Vegetables Flashcards
What are vegetables? What is the structure of their cell wall?
- Edible part of a plant
- Some fruit (ripened seed and adjacent fleshy tissue) are eaten as vegetables (tomatoes, pumpkin, squash, cucumber, eggplant, peppers)
- Parts include leaves, steams, roots, tubers, flowers, bulbs, seeds
- High proportion of cellulose and hemicellulose, low proportion of pectic substances
- Contain more lignin (woody material not softened by cooking, indigestible, dietary fibre)
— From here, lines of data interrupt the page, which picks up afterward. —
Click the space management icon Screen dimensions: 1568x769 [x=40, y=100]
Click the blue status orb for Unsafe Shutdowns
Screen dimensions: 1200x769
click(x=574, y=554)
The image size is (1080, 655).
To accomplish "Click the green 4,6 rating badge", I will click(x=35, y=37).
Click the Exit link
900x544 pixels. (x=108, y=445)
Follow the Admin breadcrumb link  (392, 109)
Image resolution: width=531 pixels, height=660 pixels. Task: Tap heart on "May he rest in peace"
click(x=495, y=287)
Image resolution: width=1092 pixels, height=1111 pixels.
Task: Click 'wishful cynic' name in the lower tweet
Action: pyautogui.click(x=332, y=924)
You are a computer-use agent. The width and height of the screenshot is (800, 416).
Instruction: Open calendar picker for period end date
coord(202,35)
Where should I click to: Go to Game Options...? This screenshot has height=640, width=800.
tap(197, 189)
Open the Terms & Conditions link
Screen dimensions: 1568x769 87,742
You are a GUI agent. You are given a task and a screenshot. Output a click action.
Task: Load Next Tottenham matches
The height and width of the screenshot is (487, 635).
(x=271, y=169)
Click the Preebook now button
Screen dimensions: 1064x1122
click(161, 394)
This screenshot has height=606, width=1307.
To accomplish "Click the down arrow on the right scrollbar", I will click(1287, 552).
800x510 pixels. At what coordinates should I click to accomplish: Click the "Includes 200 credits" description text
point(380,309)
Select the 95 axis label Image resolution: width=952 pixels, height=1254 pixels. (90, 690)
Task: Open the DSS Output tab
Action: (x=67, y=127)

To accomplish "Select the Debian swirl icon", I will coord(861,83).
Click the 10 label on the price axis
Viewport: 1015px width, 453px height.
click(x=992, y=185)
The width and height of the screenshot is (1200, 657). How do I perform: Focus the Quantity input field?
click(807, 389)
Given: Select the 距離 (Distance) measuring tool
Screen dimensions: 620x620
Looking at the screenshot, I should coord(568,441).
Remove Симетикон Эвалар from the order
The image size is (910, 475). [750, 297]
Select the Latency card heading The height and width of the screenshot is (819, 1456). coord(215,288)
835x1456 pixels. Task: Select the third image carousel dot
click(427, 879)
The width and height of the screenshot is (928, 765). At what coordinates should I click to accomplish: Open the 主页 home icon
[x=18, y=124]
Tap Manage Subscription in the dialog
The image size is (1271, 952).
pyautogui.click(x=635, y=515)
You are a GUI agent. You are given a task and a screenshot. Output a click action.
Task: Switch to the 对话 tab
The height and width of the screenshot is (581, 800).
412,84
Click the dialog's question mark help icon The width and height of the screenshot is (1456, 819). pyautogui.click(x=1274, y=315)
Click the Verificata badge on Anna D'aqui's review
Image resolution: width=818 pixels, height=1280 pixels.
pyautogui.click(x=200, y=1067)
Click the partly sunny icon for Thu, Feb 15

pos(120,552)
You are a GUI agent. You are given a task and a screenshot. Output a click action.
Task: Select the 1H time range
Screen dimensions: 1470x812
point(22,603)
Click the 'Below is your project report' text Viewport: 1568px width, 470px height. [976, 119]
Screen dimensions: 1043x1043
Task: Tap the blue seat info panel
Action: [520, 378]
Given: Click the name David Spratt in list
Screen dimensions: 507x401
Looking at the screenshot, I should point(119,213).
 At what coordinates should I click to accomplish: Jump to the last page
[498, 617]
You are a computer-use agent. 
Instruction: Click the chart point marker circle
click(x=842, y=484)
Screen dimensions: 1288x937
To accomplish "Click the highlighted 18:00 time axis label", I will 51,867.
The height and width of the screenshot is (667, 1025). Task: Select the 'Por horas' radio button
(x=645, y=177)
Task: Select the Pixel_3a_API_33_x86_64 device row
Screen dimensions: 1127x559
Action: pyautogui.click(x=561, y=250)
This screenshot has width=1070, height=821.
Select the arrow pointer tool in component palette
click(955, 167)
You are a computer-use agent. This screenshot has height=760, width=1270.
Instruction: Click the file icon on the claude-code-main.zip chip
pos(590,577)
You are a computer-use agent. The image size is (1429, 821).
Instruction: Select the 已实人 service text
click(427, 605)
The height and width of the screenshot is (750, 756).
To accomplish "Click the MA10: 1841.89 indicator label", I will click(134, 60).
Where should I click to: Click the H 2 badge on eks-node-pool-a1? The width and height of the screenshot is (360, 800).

What are the effects of cooking the cell walls?
- Cooking in water
- Cellulose and hemicellulose absorb water
- Vegetables become softer, but don’t lose shape - Cooking in acidic conditions (added or organic in the fruits that come out cooked, diffusion happening, organic acids diffuse out and in cooking medium and in contact with hemicellulose and cellulose)
- Slow softening of cellulose and hemicellulose
- Vegetables retain some firmness - Cooking in alkaline conditions (adding baking soda or use of hard water)
- Guelph water has pH = 8.0
- Solubilizes (break down) hemicellulose
- Vegetables become mushy and slimy
- B-vitamins (especially thiamin or B1) are destroyed
What are the factors influencing the cooking method of vegetables?
- Composition of veggie
- Water-soluble vitamins
- Flavour
- Pigment
How does composition of vegetables influence cooking method?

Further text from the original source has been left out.